The Data Science evolution

Data has been around for centuries, computers has been in our homes and offices for decades – why now all this talk about Data Science ?

Because data science is the “sexiest job of the twenty first century”.   Since an article by this title was published in the revered Harvard Business Review of October 2012 data science has become more than a catchy buzzword. Data Science is developing and growing so fast, it could leave Moore’s Law breathless.

What is Data Science ?

Simply put – it is the science of solving problems using data. Here are Data Dialect we’ve distilled our data science work into four simple steps:

  1. Define a question,
  2. Source the related data
  3. Apply an algorithm to the data to answer the question
  4. Tell a story to communicate the result

So – using loads and loads of data and computing power, data science solves problems using mathematical statistics like regression analysis and hypothesis testing using different variables simultaneously in experimentation.  But…mathematical statistics have been around for decades. Why are we only talking Data Science now?

For Data Science to evolve from Modern Mathematical Statistics it needed two more ingredients. Data and Computing Power.

Since the early 2000’s the world around us has become more and more digitized.  In the previous century, websites were little more that digital pamphlets. Then Web 2.0 emerged where website changed to being a shared experience.

In 2003 we got MySpace, in 2004 Facebook, in 2005 YouTube. More commercial sites followed – Twitter, LinekdIn, Snapchat, Skype, Instagram, Tinder, Netflix, AirBnB, Uber. These sites involved the person behind the keyboard to contribute, post, comment, upload, share, have a footprint in the digital landscape.

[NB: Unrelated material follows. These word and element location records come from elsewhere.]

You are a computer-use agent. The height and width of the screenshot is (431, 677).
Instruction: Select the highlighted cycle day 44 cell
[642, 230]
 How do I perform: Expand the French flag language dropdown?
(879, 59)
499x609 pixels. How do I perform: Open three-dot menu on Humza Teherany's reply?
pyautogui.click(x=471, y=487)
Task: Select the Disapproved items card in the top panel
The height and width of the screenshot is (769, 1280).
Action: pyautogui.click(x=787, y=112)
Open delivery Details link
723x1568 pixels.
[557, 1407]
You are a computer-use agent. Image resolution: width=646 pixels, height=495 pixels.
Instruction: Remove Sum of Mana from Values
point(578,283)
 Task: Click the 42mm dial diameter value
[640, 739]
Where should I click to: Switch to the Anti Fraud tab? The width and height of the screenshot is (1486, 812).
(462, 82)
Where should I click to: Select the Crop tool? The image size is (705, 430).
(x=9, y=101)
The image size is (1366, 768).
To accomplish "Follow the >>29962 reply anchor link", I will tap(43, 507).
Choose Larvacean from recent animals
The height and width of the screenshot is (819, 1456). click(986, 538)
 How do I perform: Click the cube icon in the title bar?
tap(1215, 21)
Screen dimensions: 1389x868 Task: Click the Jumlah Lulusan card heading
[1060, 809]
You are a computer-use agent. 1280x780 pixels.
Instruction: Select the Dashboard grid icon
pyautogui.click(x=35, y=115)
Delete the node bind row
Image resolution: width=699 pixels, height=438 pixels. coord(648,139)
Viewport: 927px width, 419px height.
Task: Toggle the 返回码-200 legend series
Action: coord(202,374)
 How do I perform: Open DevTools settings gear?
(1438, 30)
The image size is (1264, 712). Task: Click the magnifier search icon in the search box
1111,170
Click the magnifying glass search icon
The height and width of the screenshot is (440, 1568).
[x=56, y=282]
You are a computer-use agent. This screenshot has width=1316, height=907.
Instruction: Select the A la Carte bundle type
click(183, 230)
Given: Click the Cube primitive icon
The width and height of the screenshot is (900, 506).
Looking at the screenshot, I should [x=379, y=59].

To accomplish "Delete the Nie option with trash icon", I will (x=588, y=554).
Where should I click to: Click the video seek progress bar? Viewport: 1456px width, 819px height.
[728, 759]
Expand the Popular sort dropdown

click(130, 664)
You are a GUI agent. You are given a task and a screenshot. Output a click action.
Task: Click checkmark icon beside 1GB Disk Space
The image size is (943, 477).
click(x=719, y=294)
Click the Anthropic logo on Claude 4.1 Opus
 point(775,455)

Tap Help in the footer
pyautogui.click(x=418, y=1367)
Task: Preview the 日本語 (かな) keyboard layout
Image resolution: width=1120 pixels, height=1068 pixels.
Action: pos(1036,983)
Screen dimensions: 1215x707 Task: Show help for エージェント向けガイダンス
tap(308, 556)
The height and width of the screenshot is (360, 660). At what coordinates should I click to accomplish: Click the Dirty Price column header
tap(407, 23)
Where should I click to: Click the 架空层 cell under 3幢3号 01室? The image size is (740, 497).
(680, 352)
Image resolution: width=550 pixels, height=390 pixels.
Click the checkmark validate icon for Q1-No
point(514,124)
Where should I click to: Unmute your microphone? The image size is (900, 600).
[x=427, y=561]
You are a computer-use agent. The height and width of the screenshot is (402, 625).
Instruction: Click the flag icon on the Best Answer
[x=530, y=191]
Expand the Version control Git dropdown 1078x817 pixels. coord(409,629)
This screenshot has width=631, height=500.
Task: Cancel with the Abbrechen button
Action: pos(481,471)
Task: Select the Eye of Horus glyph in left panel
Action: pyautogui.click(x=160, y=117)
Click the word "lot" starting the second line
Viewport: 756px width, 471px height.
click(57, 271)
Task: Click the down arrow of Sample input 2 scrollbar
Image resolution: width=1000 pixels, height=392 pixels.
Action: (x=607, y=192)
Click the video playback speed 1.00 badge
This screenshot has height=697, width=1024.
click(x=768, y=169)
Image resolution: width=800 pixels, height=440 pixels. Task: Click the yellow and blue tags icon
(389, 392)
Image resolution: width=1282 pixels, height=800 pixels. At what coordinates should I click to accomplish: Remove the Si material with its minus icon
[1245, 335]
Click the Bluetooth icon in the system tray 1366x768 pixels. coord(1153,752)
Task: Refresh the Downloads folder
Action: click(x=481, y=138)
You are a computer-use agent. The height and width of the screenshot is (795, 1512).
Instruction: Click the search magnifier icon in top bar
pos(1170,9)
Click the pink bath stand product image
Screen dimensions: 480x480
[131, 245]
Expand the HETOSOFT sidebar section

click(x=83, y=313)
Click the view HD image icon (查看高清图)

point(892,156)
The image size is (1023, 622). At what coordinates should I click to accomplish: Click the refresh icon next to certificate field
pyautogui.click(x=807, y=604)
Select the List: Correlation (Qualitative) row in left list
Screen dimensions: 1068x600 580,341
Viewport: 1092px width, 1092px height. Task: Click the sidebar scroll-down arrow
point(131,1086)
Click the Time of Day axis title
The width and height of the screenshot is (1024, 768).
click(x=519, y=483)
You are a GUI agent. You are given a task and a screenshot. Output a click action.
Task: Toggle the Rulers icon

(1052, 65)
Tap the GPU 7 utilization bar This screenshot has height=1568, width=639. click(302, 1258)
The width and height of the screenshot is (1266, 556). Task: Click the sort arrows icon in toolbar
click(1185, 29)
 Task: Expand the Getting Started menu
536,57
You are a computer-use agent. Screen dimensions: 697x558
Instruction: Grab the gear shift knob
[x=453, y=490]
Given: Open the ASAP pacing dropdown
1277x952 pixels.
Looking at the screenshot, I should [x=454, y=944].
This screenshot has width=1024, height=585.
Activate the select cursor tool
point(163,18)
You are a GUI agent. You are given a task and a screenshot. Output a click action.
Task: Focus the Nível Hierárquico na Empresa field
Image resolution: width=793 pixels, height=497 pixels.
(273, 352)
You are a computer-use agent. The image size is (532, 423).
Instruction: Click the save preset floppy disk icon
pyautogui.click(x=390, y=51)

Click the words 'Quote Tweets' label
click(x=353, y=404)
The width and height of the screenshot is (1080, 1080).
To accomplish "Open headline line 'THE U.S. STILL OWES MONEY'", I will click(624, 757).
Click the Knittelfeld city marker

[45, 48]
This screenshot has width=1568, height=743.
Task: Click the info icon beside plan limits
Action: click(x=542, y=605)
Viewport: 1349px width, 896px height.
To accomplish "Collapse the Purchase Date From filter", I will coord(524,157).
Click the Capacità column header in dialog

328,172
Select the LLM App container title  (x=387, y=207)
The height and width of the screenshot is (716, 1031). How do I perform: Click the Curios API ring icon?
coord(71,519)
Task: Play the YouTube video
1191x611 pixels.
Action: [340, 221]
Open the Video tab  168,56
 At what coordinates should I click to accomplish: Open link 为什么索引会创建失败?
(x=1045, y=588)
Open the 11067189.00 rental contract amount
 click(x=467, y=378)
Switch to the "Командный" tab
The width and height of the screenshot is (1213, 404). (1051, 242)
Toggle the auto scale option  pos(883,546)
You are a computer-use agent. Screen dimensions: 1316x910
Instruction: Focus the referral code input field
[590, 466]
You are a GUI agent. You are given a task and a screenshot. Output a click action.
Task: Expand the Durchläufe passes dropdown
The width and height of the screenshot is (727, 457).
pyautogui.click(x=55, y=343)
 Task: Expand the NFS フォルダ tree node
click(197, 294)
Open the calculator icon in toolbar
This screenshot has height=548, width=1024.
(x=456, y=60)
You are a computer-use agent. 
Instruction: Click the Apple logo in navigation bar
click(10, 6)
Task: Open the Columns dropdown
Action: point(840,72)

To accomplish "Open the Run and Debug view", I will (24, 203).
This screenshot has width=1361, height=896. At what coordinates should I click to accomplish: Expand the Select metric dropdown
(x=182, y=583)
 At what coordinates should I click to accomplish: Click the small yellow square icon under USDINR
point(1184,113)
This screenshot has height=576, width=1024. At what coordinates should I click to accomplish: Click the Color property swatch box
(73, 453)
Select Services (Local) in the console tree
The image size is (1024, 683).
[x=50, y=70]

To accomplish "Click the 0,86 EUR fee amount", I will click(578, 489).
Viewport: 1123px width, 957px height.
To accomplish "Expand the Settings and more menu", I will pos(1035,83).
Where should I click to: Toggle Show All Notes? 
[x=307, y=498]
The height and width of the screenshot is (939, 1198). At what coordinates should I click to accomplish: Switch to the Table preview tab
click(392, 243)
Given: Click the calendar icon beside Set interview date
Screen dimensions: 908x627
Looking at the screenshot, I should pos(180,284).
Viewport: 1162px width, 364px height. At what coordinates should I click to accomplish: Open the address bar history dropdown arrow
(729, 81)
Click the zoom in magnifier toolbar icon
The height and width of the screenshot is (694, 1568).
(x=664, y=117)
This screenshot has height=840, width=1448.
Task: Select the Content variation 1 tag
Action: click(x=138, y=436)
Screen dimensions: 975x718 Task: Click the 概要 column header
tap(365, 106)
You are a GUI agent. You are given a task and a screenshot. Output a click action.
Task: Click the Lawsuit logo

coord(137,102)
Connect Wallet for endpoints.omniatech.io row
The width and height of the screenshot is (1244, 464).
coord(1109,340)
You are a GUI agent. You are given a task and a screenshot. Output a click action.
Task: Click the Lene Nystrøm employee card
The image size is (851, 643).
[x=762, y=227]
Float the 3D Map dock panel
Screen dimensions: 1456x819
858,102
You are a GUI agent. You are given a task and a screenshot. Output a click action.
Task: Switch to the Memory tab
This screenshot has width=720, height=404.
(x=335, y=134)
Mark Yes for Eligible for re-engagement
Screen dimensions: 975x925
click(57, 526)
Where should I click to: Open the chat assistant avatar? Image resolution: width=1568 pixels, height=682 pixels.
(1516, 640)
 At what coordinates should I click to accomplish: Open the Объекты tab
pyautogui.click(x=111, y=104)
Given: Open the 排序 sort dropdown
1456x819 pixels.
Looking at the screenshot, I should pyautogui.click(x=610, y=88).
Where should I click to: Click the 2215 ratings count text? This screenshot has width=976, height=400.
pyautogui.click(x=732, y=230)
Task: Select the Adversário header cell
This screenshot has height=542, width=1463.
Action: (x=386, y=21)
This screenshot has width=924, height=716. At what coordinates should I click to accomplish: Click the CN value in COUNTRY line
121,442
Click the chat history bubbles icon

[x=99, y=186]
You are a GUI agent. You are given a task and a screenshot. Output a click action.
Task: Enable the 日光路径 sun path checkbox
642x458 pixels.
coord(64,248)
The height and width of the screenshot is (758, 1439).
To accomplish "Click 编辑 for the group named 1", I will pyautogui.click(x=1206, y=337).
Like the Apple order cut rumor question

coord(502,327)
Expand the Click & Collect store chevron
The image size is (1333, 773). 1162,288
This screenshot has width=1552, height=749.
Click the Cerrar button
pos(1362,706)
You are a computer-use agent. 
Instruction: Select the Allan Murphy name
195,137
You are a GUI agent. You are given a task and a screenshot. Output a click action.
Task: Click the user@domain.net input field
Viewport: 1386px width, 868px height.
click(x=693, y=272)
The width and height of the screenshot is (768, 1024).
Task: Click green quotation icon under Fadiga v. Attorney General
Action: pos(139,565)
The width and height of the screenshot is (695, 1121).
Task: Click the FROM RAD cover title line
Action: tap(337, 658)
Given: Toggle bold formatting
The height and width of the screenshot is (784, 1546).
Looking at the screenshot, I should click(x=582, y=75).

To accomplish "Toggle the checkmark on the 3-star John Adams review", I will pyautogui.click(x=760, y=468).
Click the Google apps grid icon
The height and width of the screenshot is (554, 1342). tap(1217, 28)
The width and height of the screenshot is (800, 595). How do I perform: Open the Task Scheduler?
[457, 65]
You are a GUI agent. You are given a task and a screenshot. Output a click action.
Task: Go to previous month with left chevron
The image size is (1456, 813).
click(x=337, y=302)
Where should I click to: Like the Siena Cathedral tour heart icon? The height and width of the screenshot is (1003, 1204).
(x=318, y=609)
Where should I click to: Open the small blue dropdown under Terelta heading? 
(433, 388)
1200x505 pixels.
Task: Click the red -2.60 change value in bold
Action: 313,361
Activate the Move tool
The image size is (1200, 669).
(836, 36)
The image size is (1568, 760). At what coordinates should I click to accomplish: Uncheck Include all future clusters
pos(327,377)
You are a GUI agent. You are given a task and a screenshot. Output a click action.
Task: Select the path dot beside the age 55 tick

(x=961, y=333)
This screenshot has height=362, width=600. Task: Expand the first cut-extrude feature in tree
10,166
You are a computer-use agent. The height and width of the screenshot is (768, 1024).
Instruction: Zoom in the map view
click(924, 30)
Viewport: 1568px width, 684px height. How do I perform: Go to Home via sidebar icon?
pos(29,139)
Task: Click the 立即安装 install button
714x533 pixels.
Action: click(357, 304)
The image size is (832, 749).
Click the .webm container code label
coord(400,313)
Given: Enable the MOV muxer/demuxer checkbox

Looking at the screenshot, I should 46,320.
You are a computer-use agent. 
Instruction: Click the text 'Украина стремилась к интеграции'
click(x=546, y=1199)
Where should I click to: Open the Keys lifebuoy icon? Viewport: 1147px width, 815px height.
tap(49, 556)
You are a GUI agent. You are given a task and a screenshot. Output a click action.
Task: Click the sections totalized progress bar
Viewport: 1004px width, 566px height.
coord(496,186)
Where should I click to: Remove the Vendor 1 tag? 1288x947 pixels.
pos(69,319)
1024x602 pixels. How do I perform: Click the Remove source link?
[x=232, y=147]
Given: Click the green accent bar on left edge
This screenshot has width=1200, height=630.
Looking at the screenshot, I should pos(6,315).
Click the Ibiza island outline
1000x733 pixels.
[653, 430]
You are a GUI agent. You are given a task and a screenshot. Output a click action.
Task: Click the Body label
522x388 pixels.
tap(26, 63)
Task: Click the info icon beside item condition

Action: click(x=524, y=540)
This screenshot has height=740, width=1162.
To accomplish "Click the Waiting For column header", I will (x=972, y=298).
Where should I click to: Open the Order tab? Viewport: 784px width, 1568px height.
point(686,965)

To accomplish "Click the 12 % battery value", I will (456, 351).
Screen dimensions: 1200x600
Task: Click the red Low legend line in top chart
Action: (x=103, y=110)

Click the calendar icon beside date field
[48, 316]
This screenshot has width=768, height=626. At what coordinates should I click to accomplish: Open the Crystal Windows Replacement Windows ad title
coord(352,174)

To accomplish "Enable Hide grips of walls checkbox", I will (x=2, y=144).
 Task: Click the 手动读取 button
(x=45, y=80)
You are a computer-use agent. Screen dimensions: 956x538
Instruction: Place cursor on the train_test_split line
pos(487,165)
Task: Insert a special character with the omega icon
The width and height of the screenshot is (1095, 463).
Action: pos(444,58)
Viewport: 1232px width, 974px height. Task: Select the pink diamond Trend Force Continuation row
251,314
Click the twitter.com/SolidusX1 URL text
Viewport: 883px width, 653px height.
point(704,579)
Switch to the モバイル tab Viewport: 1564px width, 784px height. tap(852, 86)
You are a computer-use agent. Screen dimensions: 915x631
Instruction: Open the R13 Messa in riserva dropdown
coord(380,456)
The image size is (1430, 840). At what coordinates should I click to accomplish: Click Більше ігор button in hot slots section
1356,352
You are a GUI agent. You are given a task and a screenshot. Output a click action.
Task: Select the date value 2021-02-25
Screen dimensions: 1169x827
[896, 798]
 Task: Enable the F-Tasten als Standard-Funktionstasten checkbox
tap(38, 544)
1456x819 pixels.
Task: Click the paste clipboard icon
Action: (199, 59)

In addition the Internet of Things evolved – where data readings are recorded and used to trigger events. The internet created and shaped an ecosystem of data.

In addition, companies have digitised their client data, interactions and transactions happened digitally instead of via paper work – a flood of data has become available.

Data creation has grown to a point where – to paraphrase a quote reportedly from Google’s Chief Economist Hal Varian, we are creating more data every 2 days than was created between the dawn of civilization and 2003.

We have Big data ! All of this resulted in data too big for traditional computing power .

But what has happened with traditional computing power ?

    • In the 1960s we had computing power confined to specialised data centres.
    • In the 1980s computing power was liberated to the personal computer, gaining access to domestic households and office workers desktop.
    • Then in the early/mid 2000s – distributed computing power came alive in the cloud infrastructure.

Maybe big data came about because of the enhanced computing power the cloud offered, maybe the cloud came about because big data demanded it, maybe the two fed on each other.  Either way, mathematical statistics got what it needed to evolve into data science – Big Data and Big Computing Power.